## [Teks Latihan]
Dengan demikian apabila terjadi perbedaan pendapat pada masa itu mereka cukup
toleran dan menghargai pendapat orang lain. Imam Syafi’I menghargai pendapat
Imam Maliki dan Imam Maliki juga menghargai pendapat Abu Hanifah.
Namun,
setelah orang fanatic kepada satu madzhab atau kepada satu pendapat ulama, maka
sering terjadi perbedaan pendapat yang mengakibatkan hal-hal yang tidak pada
tempatnya. Melampai batas-batas yang harus dipegang bersama, merusak persatuan
dan kesatuan umat serta Ukhuwah Islamiyah yang dibina oleh Rasulullah SAW.
Prof. Hasbi menyatakan: “Apabila kita perhatikan keadaan masyarakat Islam
dewasa ini dan sebabnya mereka bergolongan-golongan ditinjau dari segi hokum
Islam niscaya nyatalah bahwa diantara sebab-sebab itu ialah perbedaan pegangan,
perbedaan anutan, perbedaan ikutan. Dan untunglah di Tanah air kita ini
perbedaan perbedaan anutan dan golongan tidaklah meruncing, jika dibandingkan
dengan keadaan di luar negeri seperti di India, di Persia dan lainnya. Pengaruh
negate dari perbedaan pendapat ini ternyata bisa dinetralisi dengan pendidikan
yang meluaskan wawasab berpikir tentang hokum islam. Antara lain dengan caramuqaranah al-madzahib dan membaca
kitab-kitab Imam Madzhab.
2.3 Hikmah
Perbedaan Pendapat Para Ulama
Perbedaan pendapat tidak
akan mengakibatkan pengaruh yang negative. Bahkan, perbedaan pendapat bisa
memberikan hikmah yang besar. Dengan berpikir kritis dan bersikap terbuka
terhadap perbedaan pendapat para ulama, maka perbedaan pendapat itu akan
memberikan hikmah yang besar, berikut ini akan dikemukakan beberapa hikmah
dapat ditarik dari perbedaan pendapat tersebut.
Kita
memiliki sejumlah besar hasil ijtihad
yang memungkinkan untuk memilih mana alternative yang terbaik diantara pendapat
para ulama yang bisa diterapkan untuk masa sekarang ini. Cara inilah yang
sedang ditempuh para ahli hukum Islam.Sekarang seperti terbukti dalam
perkembangan hukum Islam terakhir.

## [Yang Harus Dilakukan]
Tulis lanjutan teks tentang perbedaan pendapat para ulama di atas, dimulai tepat setelah kalimat terakhirnya.

## [Data yang Ditampilkan]
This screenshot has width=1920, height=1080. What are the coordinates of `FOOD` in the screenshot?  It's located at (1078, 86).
---
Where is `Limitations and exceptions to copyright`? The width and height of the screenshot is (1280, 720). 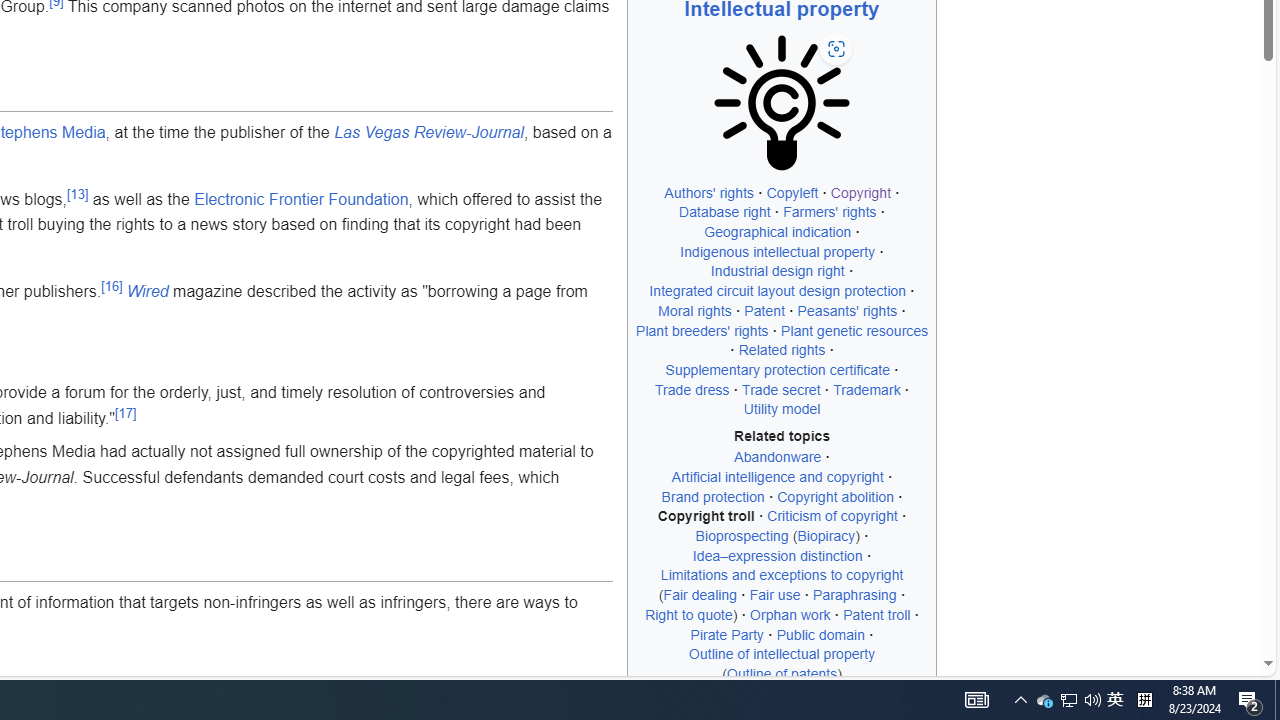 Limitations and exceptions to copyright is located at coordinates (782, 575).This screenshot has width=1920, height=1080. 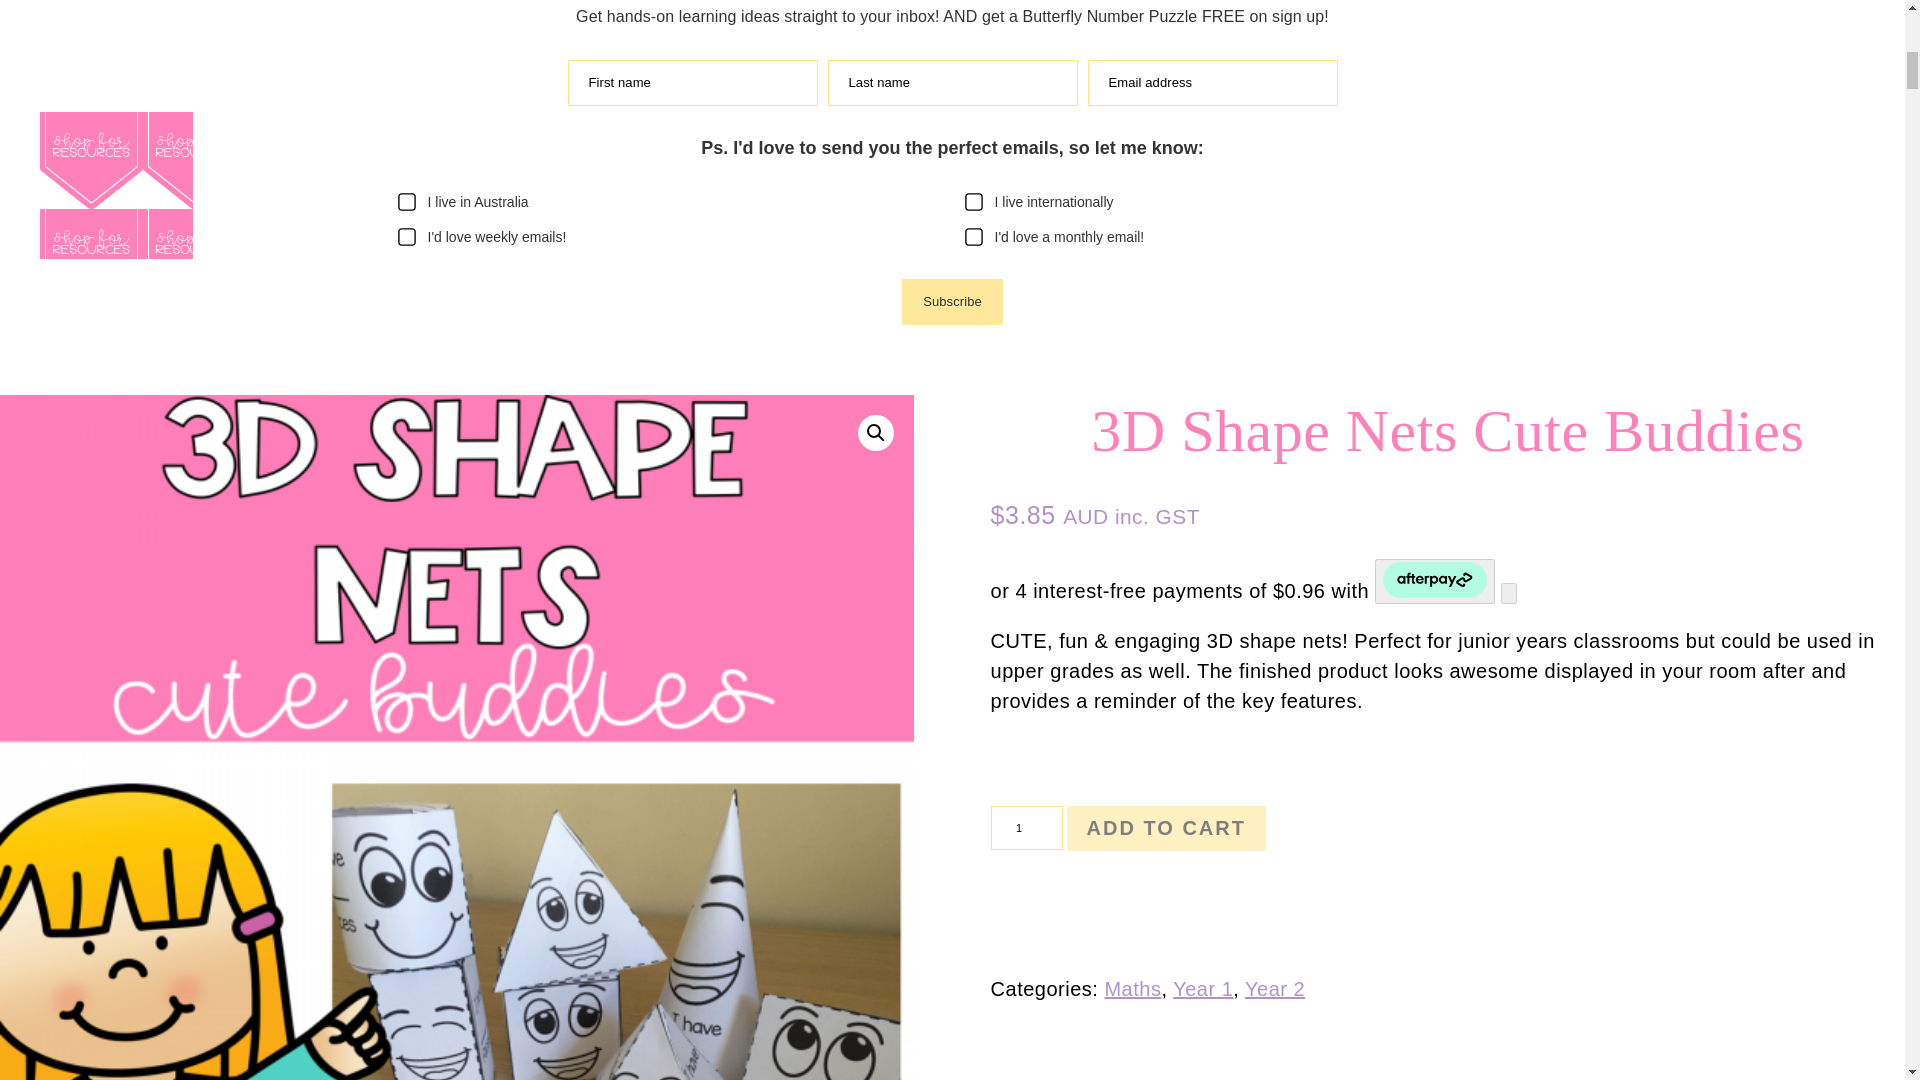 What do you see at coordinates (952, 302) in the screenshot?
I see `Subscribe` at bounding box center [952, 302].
---
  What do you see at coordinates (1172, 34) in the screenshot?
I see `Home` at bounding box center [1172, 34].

## [Bagian Jawaban]
Disamping
itu, dengan adanya perbedaan pendapat para ulama, kita akan tahu alas an
masing-masing ulama tentang pendapatnya tersebut, sehingga memungkinkan kita
untuk mentarjih atau cenderung kepada pendapat yang mempunyai alas an yang
lebih kuat. Dengan demikian dari perbedaan pendapat para ulama yang ada, dengan
cara melihat beristinbat, akan tampak mana pendapat-pendapat yang lebh banyak
meraih nilai-nilai Al-Qur’an dan As-Sunnah.
Kita melihat
kenyataan bahwa bagaimanapun juga selama diperkenankan ijtihad, maka berarti
diperkenankan adanya perbedaan pendapat para ulama.Ini berarti dituntut sikap
toleran terhadap kenyataan adanya perbedaan pendapat. Kenyataan lain adalah
umat Islam pada umunya yang tidak mampu berijtihad akan mengikuti alah astu
pendapat para ulama, baik dengan cara Ittiba’ maupun Taklid. Ini bisa dipahami
karena umat Islam yang awam mempunyai I’tikad baik untuk bersikap dan
bertingkah laku sesuai dengan ajaran agama.Yang tahu ajaran agama itu adalah
(Ahli Agama).Maka, dengan I’tikad baiknya itu mereka mengikuti salah seorang
ulama.Apalagi mereka sering mendengar “Al-Ulama
waratsat Al-anbita” para Ulama adalah pewaris para Nabi.Oleh karena itu,
kedudukan ulama sangat tinggi di mata mereka. Fatwa ulama pada pandangan mereka
sama dengan fungsi dalil pada pandangan mujtahid.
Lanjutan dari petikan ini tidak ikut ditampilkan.